Je ne dis pas que l'écriture est le meilleur moyen d'explorer toutes les idées. Si vous avez des idées sur l'architecture, le meilleur moyen de les explorer est vraisemblablement de construire de véritables bâtiments. Ce que je dis, c'est que quelle que soit la quantité de choses que vous apprenez en explorant des idées d'autres manières, vous apprendrez toujours de nouvelles choses en écrivant à leur sujet.

Mettre des idées en mots ne signifie pas nécessairement écrire, bien sûr. Vous pouvez aussi le faire à l'ancienne, en parlant. Mais d'après mon expérience, l'écriture est le test le plus rigoureux. Vous devez vous engager sur une séquence de mots unique et optimale. Moins de choses peuvent rester inexprimées quand vous n'avez pas le ton de la voix pour véhiculer le sens. Et vous pouvez vous concentrer d'une manière qui semblerait excessive en conversation. Je passe souvent 2 semaines sur un essai et relis les brouillons 50 fois. Si vous faisiez cela en conversation, cela semblerait être la preuve d'une sorte de trouble mental. Si vous êtes paresseux, bien sûr, écrire et parler sont également inutiles. Mais si vous voulez vous pousser à faire les choses correctement, l'écriture est la pente la plus raide. [3]

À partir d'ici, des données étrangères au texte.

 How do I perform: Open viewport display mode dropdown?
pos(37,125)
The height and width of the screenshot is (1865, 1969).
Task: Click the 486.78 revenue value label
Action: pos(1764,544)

La raison pour laquelle j'ai passé tant de temps à établir ce point plutôt évident est qu'il mène à un autre que beaucoup de gens trouveront choquant. Si le fait d'écrire vos idées les rend toujours plus précises et plus complètes, alors personne qui n'a pas écrit sur un sujet n'a d'idées pleinement formées à son sujet. Et quelqu'un qui n'écrit jamais n'a pas d'idées pleinement formées sur quoi que ce soit de non trivial.

Ils ont l'impression que oui, surtout s'ils n'ont pas l'habitude d'examiner de manière critique leur propre pensée. Les idées peuvent sembler complètes. Ce n'est que lorsque vous essayez de les mettre en mots que vous découvrez qu'elles ne le sont pas. Donc, si vous ne soumettez jamais vos idées à ce test, non seulement vous n'aurez jamais d'idées pleinement formées, mais vous ne vous en rendrez jamais compte.

Mettre des idées en mots n'est certainement pas une garantie qu'elles seront justes. Loin de là. Mais bien que ce ne soit pas une condition suffisante, c'en est une nécessaire.

Notes

[1] Les machines et les circuits sont des langages formels.

[2] J'ai pensé à cette phrase en marchant dans la rue à Palo Alto.

[3] Il y a deux sens à parler à quelqu'un : un sens strict où la conversation est verbale, et un sens plus général où elle peut prendre n'importe quelle forme, y compris l'écriture. Dans le cas limite (par exemple, les lettres de Sénèque), la conversation au sens large devient la rédaction d'essais.

Il peut être très utile de parler (dans l'un ou l'autre sens) avec d'autres personnes pendant que vous écrivez quelque chose. Mais une conversation verbale ne sera jamais plus exigeante que lorsque vous parlez de quelque chose que vous êtes en train d'écrire.

Remerciements à Trevor Blackwell, Patrick Collison et Robert Morris pour la relecture des brouillons de cet essai.